WASHINGTON – The Department of Agriculture’s recently proposed revisions to school meal patterns that will impose unrealistic and costly regulatory requirements on school districts—only adding to the hurdles schools currently face. Ensuring students have nutritious and fulfilling meals starts at the local level, not with out-of-touch federal regulation.

In Case You Missed It, Education and the Workforce Committee Chairwoman Virginia Foxx (R-NC) and Senate Agriculture, Nutrition, and Forestry Committee Ranking Member John Boozman (R-AR) wrote an op-ed, via K-12 Dive, making the case for why school nutrition professionals—not Washington bureaucrats—should be the ones making the decisions about the contents of school meals.


School foodservice programs deserve better than Beltway ‘experts’
By Virginia Foxx and John Boozman
May 15, 2023

When it comes to providing the highest quality student meals, our nation’s school nutrition professionals know best.

We have met with school nutrition professionals across the country, and no matter where they are, they strive to ensure children consume the foods that will help them thrive.

Unfortunately for schools and families, Washington bureaucrats think they have a better grasp of what children should and will eat than those serving our children. Science may design the perfect meal, but isn’t that irrelevant if children who need it most won’t consume it?

On March 7, 2023, veteran agriculture reporter Jerry Hagstrom reported that Agriculture Secretary Tom Vilsack spoke directly with a food services director during an on-site school visit.
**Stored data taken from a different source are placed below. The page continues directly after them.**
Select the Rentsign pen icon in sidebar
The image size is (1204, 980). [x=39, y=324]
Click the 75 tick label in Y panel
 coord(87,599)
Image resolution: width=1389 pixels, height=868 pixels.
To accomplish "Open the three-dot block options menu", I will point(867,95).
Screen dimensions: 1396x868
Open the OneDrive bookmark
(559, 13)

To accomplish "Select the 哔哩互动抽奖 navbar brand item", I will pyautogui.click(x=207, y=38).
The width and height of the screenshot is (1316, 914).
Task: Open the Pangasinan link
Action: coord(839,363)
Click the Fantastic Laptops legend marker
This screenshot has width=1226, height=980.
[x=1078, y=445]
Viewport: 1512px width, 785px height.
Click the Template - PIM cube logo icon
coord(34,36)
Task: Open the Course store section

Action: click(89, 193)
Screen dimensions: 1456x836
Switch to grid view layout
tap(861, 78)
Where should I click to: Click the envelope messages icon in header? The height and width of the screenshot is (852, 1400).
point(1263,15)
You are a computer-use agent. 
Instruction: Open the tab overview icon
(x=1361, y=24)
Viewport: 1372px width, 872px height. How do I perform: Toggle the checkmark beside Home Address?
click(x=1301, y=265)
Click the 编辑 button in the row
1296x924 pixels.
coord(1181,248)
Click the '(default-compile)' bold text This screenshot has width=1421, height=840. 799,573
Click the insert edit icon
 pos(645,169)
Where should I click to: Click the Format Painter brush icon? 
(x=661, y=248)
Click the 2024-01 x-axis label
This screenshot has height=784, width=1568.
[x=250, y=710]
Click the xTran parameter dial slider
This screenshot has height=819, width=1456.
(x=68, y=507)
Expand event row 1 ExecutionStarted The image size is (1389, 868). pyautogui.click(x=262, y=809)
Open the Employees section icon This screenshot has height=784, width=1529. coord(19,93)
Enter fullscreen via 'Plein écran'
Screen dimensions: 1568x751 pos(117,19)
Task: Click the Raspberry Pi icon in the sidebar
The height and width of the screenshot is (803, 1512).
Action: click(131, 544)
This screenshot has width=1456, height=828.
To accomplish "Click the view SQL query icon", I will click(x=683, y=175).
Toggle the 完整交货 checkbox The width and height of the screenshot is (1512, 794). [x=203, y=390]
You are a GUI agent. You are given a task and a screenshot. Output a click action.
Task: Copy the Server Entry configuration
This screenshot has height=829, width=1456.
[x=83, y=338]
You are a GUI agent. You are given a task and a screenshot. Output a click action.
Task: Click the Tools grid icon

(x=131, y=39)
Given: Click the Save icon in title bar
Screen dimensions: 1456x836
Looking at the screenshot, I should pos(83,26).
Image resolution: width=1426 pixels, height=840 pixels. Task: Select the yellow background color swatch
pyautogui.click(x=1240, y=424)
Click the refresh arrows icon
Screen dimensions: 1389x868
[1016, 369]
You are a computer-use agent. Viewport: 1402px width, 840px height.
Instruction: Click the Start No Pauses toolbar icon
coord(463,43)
The director was quoted as saying, “We fear that [the U.S. Department of Agriculture’s school meal] regulations will push the neediest students away from [school meals].”

Under the new rule, schools must apply a stricter added sugars standard to nutrient-dense yogurt than the rest of their menu, remember which children are allowed to have flavored milk, and must be ready to change their meals every two years to accommodate the fluctuating regulations on sodium. This will add significant costs to schools, which the U.S. Department of Agriculture mandated with the stroke of a pen.

USDA must stop giving lip service to these hard-working professionals and students. School foodservice providers and nutritionists deserve a stronger voice than Beltway “experts.” Hear their concerns, and truly listen to understand.